Les conservateurs britanniques choisissent Kemi Badenoch comme nouvelle cheffe
Le Parti conservateur britannique a élu samedi Kemi Badenoch à sa tête, alors qu’il tente de rebondir après une défaite électorale écrasante qui a mis fin à 14 ans de pouvoir.
Première femme noire à diriger un grand parti politique britannique, Mme Badenoch a battu son rival Robert Jenrick lors d’un vote de près de 100 000 membres des conservateurs de centre droit.
Elle a obtenu 53 806 voix lors du vote en ligne et par correspondance des membres du parti, contre 41 388 pour M. Jenrick.
Mme Badenoch remplace l’ancien premier ministre Rishi Sunak, qui a conduit les conservateurs à leur pire résultat électoral depuis 1832 en juillet. Les conservateurs ont perdu plus de 200 sièges, ramenant leur nombre à 121.
La tâche ardue de la nouvelle cheffe est d’essayer de restaurer la réputation du parti après des années de division, de scandale et de turbulences économiques, de marteler les politiques du premier ministre travailliste Keir Starmer sur des questions clés, notamment l’économie et l’immigration, et de ramener les conservateurs au pouvoir lors des prochaines élections, prévues en 2029.
«La tâche qui nous attend est difficile, mais simple», a déclaré Mme Badenoch dans un discours de victoire devant une salle remplie de législateurs, de collaborateurs et de journalistes conservateurs à Londres. Elle a déclaré que le travail du parti était de demander des comptes au gouvernement travailliste et d’élaborer des engagements et un plan pour le gouvernement.
Abordant la défaite électorale du parti, elle a déclaré : «Nous devons être honnêtes — honnêtes sur le fait que nous avons fait des erreurs, honnêtes sur le fait que nous avons laissé tomber les normes.» «Le temps est venu de dire la vérité, de défendre nos principes, de planifier notre avenir, de repenser notre politique et notre façon de penser, et de donner à notre parti et à notre pays le nouveau départ qu’ils méritent», a expliqué Mme Badenoch.

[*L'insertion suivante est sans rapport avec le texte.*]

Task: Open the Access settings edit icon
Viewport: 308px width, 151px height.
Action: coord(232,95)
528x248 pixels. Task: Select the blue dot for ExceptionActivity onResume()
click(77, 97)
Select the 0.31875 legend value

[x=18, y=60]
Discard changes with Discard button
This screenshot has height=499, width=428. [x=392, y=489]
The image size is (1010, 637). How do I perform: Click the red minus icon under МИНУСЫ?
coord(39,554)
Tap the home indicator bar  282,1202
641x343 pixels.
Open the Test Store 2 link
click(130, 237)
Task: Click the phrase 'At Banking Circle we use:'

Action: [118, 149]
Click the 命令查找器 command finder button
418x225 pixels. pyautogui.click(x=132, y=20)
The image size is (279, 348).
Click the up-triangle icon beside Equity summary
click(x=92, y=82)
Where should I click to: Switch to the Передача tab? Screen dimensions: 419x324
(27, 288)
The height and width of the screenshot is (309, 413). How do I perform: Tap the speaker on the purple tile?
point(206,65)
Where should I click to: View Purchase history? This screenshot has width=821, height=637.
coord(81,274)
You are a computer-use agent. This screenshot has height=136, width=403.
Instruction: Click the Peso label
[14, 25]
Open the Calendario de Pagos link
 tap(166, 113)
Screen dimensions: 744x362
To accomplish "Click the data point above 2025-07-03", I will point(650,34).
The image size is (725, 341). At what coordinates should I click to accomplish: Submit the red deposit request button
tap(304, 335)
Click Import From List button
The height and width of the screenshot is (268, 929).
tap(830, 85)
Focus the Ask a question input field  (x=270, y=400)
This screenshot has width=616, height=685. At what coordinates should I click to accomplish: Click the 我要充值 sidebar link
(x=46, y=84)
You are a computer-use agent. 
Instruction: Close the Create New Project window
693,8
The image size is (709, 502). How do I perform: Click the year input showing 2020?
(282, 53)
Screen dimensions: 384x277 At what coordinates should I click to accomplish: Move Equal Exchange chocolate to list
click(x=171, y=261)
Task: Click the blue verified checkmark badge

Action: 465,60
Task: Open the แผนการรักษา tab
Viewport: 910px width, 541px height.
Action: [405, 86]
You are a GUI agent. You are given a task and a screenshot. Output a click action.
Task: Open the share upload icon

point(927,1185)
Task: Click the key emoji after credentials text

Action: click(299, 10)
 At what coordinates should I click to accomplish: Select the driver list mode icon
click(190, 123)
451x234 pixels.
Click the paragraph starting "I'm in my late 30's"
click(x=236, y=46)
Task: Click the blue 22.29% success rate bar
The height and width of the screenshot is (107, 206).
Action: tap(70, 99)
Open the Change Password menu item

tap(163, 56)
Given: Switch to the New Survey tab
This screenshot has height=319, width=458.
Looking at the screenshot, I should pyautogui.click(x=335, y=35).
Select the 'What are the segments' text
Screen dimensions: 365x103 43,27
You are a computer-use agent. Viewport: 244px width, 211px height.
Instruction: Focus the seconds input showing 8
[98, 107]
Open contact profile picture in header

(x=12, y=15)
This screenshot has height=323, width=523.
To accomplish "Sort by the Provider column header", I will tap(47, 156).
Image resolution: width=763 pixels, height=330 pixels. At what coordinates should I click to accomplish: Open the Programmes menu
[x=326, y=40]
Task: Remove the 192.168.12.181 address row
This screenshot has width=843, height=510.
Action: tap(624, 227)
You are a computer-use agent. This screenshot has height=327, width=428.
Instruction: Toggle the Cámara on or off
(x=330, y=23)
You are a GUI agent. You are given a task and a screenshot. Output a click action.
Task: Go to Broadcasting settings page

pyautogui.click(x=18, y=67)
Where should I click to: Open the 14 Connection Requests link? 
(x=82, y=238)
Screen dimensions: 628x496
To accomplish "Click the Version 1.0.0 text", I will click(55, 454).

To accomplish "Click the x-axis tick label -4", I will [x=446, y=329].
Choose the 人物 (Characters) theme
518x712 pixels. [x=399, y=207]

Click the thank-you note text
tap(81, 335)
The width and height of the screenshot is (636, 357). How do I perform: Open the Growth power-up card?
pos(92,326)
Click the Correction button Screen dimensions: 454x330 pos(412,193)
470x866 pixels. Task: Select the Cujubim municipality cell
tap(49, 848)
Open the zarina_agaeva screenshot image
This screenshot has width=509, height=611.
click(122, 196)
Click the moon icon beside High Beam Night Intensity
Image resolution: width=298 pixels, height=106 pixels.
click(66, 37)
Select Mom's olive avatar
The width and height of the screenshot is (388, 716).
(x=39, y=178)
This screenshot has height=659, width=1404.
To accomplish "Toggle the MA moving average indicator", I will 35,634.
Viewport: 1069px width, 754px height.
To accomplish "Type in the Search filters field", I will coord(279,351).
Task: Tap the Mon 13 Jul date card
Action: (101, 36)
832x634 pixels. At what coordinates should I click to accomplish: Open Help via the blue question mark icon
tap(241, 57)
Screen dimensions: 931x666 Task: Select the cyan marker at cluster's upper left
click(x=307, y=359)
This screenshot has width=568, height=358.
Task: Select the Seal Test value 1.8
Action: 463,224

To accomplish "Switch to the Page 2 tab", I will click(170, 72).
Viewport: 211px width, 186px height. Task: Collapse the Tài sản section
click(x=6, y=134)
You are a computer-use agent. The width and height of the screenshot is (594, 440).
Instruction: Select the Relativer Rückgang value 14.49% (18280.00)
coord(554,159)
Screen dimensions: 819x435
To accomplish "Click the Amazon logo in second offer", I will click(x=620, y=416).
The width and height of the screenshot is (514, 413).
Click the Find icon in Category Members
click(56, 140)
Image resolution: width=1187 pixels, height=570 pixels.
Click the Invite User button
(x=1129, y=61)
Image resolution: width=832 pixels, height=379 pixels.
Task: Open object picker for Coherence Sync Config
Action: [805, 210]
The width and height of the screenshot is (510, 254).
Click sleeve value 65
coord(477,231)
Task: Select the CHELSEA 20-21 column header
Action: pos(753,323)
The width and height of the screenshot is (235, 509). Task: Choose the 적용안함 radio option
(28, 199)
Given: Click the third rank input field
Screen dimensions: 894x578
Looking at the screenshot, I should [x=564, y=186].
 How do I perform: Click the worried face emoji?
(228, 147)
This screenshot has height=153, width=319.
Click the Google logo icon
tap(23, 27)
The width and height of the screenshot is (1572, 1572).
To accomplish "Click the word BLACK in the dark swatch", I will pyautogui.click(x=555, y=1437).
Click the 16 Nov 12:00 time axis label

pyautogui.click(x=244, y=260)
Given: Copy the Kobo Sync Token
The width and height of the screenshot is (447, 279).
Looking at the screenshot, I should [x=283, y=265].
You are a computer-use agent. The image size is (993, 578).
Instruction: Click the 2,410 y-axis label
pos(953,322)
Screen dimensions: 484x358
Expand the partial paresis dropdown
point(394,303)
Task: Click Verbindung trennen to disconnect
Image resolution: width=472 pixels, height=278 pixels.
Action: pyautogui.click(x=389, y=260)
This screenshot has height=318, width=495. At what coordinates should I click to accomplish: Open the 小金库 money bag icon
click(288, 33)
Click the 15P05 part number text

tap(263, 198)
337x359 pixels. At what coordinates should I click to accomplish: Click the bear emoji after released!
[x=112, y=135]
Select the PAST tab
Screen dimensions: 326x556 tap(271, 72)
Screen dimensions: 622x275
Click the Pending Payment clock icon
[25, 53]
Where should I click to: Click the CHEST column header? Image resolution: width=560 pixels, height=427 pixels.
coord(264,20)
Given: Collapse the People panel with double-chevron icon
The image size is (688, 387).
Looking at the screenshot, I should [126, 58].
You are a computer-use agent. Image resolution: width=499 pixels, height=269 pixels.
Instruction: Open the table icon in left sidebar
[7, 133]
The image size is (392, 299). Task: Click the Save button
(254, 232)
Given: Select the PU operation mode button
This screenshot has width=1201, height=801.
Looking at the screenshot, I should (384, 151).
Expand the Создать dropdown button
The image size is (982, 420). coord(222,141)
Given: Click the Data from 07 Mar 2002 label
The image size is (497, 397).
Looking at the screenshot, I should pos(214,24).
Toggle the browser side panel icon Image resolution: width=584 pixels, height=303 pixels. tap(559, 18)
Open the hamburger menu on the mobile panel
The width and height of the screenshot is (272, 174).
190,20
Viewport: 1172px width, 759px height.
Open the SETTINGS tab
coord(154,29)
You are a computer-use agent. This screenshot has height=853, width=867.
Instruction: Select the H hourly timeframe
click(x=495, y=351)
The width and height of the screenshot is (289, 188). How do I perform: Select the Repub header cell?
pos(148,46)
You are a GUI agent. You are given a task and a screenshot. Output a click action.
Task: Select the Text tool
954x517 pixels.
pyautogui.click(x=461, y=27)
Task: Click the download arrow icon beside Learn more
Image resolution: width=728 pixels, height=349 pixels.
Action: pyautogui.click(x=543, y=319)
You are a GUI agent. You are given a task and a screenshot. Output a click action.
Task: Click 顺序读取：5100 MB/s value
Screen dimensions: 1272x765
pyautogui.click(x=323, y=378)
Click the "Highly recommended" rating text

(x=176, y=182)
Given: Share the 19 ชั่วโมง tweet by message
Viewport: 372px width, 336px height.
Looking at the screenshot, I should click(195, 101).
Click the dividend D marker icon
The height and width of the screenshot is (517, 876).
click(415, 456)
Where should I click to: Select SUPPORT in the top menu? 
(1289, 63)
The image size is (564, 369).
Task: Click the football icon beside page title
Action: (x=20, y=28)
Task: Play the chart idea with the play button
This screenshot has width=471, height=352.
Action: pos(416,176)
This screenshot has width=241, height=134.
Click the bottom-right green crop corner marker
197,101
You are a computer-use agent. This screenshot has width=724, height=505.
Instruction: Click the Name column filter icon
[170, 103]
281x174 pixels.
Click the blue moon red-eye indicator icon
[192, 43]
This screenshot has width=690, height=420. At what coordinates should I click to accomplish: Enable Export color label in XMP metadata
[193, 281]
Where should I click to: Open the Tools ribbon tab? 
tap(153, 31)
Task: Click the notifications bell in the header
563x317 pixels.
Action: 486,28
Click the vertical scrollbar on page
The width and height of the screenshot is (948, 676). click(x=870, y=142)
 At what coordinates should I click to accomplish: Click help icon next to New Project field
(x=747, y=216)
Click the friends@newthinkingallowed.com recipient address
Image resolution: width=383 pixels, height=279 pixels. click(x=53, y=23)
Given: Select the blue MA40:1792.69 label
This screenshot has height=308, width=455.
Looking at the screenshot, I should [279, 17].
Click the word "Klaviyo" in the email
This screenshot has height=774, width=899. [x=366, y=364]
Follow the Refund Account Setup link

Secrétaire d’État aux affaires dans le gouvernement de M. Sunak, elle est née à Londres de parents nigérians et a passé une grande partie de son enfance dans ce pays d’Afrique de l’Ouest.
L’ancienne ingénieure en informatique de 44 ans se décrit comme une perturbatrice, plaidant pour une économie de marché à faible impôt et promettant de «recâbler, redémarrer et reprogrammer» l’État britannique.
Critique du multiculturalisme et ennemie autoproclamée du «workisme», Mme Badenoch a critiqué les toilettes non genrées et les plans du gouvernement pour réduire les émissions de carbone du Royaume-Uni. Pendant la campagne pour la direction du parti, elle a été critiquée pour avoir déclaré que «toutes les cultures ne sont pas également valables» et pour avoir suggéré que les indemnités de maternité étaient excessives.
Un parti susceptible de «basculer vers la droite»
Tim Bale, professeur de politique à l’université Queen Mary de Londres, a déclaré que le Parti conservateur était susceptible de «basculer vers la droite, tant en termes de ses politiques économiques et ses politiques sociales» sous Mme Badenoch.
Il a prédit qu’elle poursuivrait «ce que l’on pourrait appeler la stratégie des bateaux, des chaudières et des salles de bains (…) en se concentrant beaucoup sur la question trans, la question de l’immigration et le scepticisme quant aux progrès vers le zéro net.»
Si le Parti conservateur n’est pas représentatif de l’ensemble du pays — ses 132 000 membres sont en grande partie des hommes blancs aisés et âgés — ses échelons supérieurs sont devenus nettement plus diversifiés.
Mme Badenoch est la troisième femme à diriger les conservateurs, après Margaret Thatcher et Liz Truss, toutes deux devenues premières ministres. Elle est la deuxième dirigeante conservatrice d’origine non blanche, après M. Sunak, et la première d’origine africaine. Le Parti travailliste de centre gauche, en revanche, n’a jamais été dirigé que par des hommes blancs.
Au cours d’une course à la direction qui a duré plus de trois mois, les législateurs conservateurs ont réduit le nombre de candidats à six lors d’une série de votes avant de soumettre les deux derniers à l’ensemble des membres du parti.
Les deux finalistes venaient de la droite du parti et ont fait valoir qu’ils pouvaient reconquérir des électeurs de Reform UK, le parti d’extrême droite anti-immigrés dirigé par le politicien populiste Nigel Farage qui a rongé le soutien des conservateurs.
Mais le parti a également perdu de nombreux électeurs au profit du parti vainqueur, le Parti travailliste, et des libéraux démocrates centristes, et certains conservateurs craignent qu’un virage à droite n’éloigne le parti de l’opinion publique.
Le gouvernement Starmer a connu des premiers mois difficiles, en proie à des manchettes négatives, à une morosité budgétaire et à une baisse de la cote de popularité.
Mais M. Bale a indiqué que les antécédents historiques suggèrent que les chances sont faibles que Mme Badenoch ramène les conservateurs au pouvoir en 2029.
«Il est assez inhabituel que quelqu’un prenne le pouvoir lorsqu’un parti est très durement battu et parvienne à le mener à la victoire électorale, a-t-il déclaré. Cependant, Keir Starmer a fait exactement cela après 2019. Les records sont donc faits pour être battus.»